Pixel coordinate grounding data

=-=-=

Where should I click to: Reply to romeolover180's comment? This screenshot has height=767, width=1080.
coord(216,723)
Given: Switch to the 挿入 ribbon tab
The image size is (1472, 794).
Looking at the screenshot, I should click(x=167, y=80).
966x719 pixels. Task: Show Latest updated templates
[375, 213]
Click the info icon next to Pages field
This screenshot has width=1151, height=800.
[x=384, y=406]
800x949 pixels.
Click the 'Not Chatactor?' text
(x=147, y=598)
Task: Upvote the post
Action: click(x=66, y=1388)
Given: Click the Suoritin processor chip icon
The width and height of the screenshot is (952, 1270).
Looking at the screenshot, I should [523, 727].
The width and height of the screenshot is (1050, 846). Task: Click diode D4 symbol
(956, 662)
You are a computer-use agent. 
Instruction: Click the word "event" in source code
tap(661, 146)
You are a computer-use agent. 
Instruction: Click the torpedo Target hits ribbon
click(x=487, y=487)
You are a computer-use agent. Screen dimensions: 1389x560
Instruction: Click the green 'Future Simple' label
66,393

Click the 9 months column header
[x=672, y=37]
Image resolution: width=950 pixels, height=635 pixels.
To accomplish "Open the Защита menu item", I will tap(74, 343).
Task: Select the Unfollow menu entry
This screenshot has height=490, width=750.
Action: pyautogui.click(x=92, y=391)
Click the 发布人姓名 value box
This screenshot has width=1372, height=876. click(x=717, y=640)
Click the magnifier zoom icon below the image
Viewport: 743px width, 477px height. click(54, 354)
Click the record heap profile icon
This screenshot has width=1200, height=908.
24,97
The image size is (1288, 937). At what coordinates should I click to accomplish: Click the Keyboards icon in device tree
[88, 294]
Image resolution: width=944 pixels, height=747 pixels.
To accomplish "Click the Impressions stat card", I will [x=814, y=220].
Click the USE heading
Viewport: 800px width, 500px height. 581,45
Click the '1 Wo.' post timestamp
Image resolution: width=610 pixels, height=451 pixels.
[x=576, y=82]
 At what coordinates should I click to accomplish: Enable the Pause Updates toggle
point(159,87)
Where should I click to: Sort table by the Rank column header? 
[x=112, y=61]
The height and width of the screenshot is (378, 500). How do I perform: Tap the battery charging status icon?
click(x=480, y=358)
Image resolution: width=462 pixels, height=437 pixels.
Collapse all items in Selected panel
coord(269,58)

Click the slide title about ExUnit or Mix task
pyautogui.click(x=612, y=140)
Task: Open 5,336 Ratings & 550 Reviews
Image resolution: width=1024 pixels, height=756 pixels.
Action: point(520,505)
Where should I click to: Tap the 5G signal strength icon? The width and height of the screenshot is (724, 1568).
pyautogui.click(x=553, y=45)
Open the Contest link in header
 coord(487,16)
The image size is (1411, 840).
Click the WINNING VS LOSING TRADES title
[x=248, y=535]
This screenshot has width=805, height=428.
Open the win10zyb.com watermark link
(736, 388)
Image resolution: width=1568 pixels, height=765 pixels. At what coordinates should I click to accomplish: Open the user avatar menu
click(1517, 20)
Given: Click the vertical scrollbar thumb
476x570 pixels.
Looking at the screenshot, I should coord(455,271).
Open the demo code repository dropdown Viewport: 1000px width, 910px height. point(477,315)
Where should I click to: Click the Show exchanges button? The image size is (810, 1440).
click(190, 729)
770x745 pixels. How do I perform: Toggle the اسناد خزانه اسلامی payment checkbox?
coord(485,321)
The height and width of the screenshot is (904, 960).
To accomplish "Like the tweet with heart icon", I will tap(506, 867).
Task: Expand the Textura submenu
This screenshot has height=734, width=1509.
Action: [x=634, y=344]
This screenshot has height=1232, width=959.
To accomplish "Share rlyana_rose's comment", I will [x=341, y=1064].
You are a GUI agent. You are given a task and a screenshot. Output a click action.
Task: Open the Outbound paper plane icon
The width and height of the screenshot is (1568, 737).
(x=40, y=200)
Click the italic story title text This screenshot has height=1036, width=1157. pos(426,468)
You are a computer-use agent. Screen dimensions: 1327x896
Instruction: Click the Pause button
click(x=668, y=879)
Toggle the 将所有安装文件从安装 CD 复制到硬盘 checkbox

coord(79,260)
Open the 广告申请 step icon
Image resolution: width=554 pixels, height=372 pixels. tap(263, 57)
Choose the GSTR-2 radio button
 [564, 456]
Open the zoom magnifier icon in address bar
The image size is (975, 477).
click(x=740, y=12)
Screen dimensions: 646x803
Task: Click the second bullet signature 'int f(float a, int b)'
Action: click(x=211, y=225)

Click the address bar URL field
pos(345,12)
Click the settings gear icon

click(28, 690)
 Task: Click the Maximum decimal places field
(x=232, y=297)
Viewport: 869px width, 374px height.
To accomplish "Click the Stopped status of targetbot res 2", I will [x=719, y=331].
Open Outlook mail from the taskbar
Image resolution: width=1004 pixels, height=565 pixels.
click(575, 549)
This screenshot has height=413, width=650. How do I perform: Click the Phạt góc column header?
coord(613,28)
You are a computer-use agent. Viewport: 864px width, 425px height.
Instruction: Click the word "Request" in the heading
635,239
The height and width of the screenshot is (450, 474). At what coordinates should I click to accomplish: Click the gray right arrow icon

=-=-=

### PROMPT
Line by line, copy the entries above exactly as they appear.

### REPLY TO THE TASK
Where should I click to: Reply to romeolover180's comment? This screenshot has height=767, width=1080.
coord(216,723)
Given: Switch to the 挿入 ribbon tab
The image size is (1472, 794).
Looking at the screenshot, I should click(x=167, y=80).
966x719 pixels. Task: Show Latest updated templates
[375, 213]
Click the info icon next to Pages field
This screenshot has width=1151, height=800.
[x=384, y=406]
800x949 pixels.
Click the 'Not Chatactor?' text
(x=147, y=598)
Task: Upvote the post
Action: click(x=66, y=1388)
Given: Click the Suoritin processor chip icon
The width and height of the screenshot is (952, 1270).
Looking at the screenshot, I should [523, 727].
The width and height of the screenshot is (1050, 846). Task: Click diode D4 symbol
(956, 662)
You are a computer-use agent. 
Instruction: Click the word "event" in source code
tap(661, 146)
You are a computer-use agent. 
Instruction: Click the torpedo Target hits ribbon
click(x=487, y=487)
You are a computer-use agent. Screen dimensions: 1389x560
Instruction: Click the green 'Future Simple' label
66,393

Click the 9 months column header
[x=672, y=37]
Image resolution: width=950 pixels, height=635 pixels.
To accomplish "Open the Защита menu item", I will tap(74, 343).
Task: Select the Unfollow menu entry
This screenshot has height=490, width=750.
Action: pyautogui.click(x=92, y=391)
Click the 发布人姓名 value box
This screenshot has width=1372, height=876. click(x=717, y=640)
Click the magnifier zoom icon below the image
Viewport: 743px width, 477px height. click(54, 354)
Click the record heap profile icon
This screenshot has width=1200, height=908.
24,97
The image size is (1288, 937). At what coordinates should I click to accomplish: Click the Keyboards icon in device tree
[88, 294]
Image resolution: width=944 pixels, height=747 pixels.
To accomplish "Click the Impressions stat card", I will [x=814, y=220].
Click the USE heading
Viewport: 800px width, 500px height. 581,45
Click the '1 Wo.' post timestamp
Image resolution: width=610 pixels, height=451 pixels.
[x=576, y=82]
 At what coordinates should I click to accomplish: Enable the Pause Updates toggle
point(159,87)
Where should I click to: Sort table by the Rank column header? 
[x=112, y=61]
The height and width of the screenshot is (378, 500). How do I perform: Tap the battery charging status icon?
click(x=480, y=358)
Image resolution: width=462 pixels, height=437 pixels.
Collapse all items in Selected panel
coord(269,58)

Click the slide title about ExUnit or Mix task
pyautogui.click(x=612, y=140)
Task: Open 5,336 Ratings & 550 Reviews
Image resolution: width=1024 pixels, height=756 pixels.
Action: point(520,505)
Where should I click to: Tap the 5G signal strength icon? The width and height of the screenshot is (724, 1568).
pyautogui.click(x=553, y=45)
Open the Contest link in header
 coord(487,16)
The image size is (1411, 840).
Click the WINNING VS LOSING TRADES title
[x=248, y=535]
This screenshot has width=805, height=428.
Open the win10zyb.com watermark link
(736, 388)
Image resolution: width=1568 pixels, height=765 pixels. At what coordinates should I click to accomplish: Open the user avatar menu
click(1517, 20)
Given: Click the vertical scrollbar thumb
476x570 pixels.
Looking at the screenshot, I should coord(455,271).
Open the demo code repository dropdown Viewport: 1000px width, 910px height. point(477,315)
Where should I click to: Click the Show exchanges button? The image size is (810, 1440).
click(190, 729)
770x745 pixels. How do I perform: Toggle the اسناد خزانه اسلامی payment checkbox?
coord(485,321)
The height and width of the screenshot is (904, 960).
To accomplish "Like the tweet with heart icon", I will tap(506, 867).
Task: Expand the Textura submenu
This screenshot has height=734, width=1509.
Action: [x=634, y=344]
This screenshot has height=1232, width=959.
To accomplish "Share rlyana_rose's comment", I will [x=341, y=1064].
You are a GUI agent. You are given a task and a screenshot. Output a click action.
Task: Open the Outbound paper plane icon
The width and height of the screenshot is (1568, 737).
(x=40, y=200)
Click the italic story title text This screenshot has height=1036, width=1157. pos(426,468)
You are a computer-use agent. Screen dimensions: 1327x896
Instruction: Click the Pause button
click(x=668, y=879)
Toggle the 将所有安装文件从安装 CD 复制到硬盘 checkbox

coord(79,260)
Open the 广告申请 step icon
Image resolution: width=554 pixels, height=372 pixels. tap(263, 57)
Choose the GSTR-2 radio button
 [564, 456]
Open the zoom magnifier icon in address bar
The image size is (975, 477).
click(x=740, y=12)
Screen dimensions: 646x803
Task: Click the second bullet signature 'int f(float a, int b)'
Action: click(x=211, y=225)

Click the address bar URL field
pos(345,12)
Click the settings gear icon

click(28, 690)
 Task: Click the Maximum decimal places field
(x=232, y=297)
Viewport: 869px width, 374px height.
To accomplish "Click the Stopped status of targetbot res 2", I will [x=719, y=331].
Open Outlook mail from the taskbar
Image resolution: width=1004 pixels, height=565 pixels.
click(575, 549)
This screenshot has height=413, width=650. How do I perform: Click the Phạt góc column header?
coord(613,28)
You are a computer-use agent. Viewport: 864px width, 425px height.
Instruction: Click the word "Request" in the heading
635,239
The height and width of the screenshot is (450, 474). At what coordinates should I click to accomplish: Click the gray right arrow icon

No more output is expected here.